Promotional image of Loïe Fuller: Research by Ola Maciejewska Photo credit: Martin Argyroglo.
In music, a cover is a new performance of a previously released song by someone other than the original artist (Wikipedia definition). This means an artist appropriating an already existing song and delivering it with her own interpretation. This has to be done with utmost care and has layers of intentions; homages, tributes, alternative versions… What I see in the cover is a temporal rip in time, a way to seize something that exists and wrap it in the fabric of another type of music. But this fabric has some tear in it. Unlike the dancing fabric that helped describe the make-shifting dances and representational silhouettes caused by constant movements and patterns, this fabric is tubular. Tubular in the way we can see in to it, and through it. When artists weave this fabric of covering, there must be something they leave behind that references the original. Original here means the previous cover, or the song as performed by the previous artist. A cover is nothing without its revealing supplement. Revealing something about the past, or something about passions, interpretations. Any interpretation comes with layers of temporalities, voices, meanings, intentions, relevancies… Improvisation is possibly the only gate-way out of this binary between covering and revealing. Something of a freer sort, something that spins its own fabric, in real-time, in the making, in the moment.
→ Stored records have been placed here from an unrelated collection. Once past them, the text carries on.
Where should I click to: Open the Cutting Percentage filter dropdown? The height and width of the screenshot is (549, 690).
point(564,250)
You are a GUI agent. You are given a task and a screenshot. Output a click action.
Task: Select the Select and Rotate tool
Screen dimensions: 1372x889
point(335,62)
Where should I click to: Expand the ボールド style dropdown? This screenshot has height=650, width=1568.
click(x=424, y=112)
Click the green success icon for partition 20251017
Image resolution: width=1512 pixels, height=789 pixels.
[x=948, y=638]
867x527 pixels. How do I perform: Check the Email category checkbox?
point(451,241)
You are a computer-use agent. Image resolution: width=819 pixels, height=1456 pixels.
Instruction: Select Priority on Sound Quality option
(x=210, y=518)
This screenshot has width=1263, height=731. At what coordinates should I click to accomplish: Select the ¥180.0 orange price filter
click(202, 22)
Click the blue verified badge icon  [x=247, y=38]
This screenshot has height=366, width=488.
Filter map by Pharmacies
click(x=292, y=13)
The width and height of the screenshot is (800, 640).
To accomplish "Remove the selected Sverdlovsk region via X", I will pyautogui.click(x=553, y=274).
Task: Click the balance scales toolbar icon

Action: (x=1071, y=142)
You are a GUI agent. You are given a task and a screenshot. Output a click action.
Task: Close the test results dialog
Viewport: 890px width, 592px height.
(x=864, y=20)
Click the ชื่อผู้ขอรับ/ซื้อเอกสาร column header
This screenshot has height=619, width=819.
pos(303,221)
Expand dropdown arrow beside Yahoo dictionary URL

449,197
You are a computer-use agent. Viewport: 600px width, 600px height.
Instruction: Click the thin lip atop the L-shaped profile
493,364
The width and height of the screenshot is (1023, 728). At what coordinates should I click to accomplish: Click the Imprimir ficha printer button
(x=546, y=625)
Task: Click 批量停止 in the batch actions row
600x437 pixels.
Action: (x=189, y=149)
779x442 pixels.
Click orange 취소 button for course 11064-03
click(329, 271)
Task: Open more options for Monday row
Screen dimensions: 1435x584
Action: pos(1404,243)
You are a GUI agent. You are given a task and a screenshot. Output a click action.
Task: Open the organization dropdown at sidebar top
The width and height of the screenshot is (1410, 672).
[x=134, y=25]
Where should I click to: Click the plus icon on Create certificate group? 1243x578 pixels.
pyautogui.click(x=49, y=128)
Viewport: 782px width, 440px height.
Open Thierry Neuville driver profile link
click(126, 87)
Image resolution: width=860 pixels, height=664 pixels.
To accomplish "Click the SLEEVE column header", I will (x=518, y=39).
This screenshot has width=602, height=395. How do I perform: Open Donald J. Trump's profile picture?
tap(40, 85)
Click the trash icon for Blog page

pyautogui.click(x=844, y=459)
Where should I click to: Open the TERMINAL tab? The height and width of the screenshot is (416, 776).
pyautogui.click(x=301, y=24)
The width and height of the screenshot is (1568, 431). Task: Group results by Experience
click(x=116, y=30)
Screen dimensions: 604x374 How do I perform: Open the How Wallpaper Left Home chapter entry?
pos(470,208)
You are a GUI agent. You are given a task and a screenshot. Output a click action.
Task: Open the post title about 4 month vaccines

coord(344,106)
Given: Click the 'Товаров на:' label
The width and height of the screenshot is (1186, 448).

Screenshot from a YouTube karaoke version of My Way by Frank Sinatra.
Let’s look at what happens when a song is covered. Listening is learning through sound. Learning in the way you get to know someone, of repeatedly listening and gaining an understanding that way. I like to believe that an obsession with a song is behind every cover. And that obsession turns in to an active sharing made possible with the making of a cover. A song increases its territorial domain with each sharing, made possible by all the performing bodies. The performers make choices on the way as to how much of the original is left in there. Karaoke can be a way of covering. When somebody is on the stage performing Frank Sinatra’s My way, the performer embodies an image of Sinatra for that brief time. And in that time, the territory of a song increases, even if it disappears again when another song is performed. This temporal embodiment and voicing involves a reference to the real thing inside a staged event. Their distinctions lose their relevance. T h e My way contamination reaches new territories as it is brought out of the music industry and enters the karaoke bar via a performing body. To sing karaoke is to temporarily bring a spirit in to the space and increase a songs territory by means of simply sharing a passion.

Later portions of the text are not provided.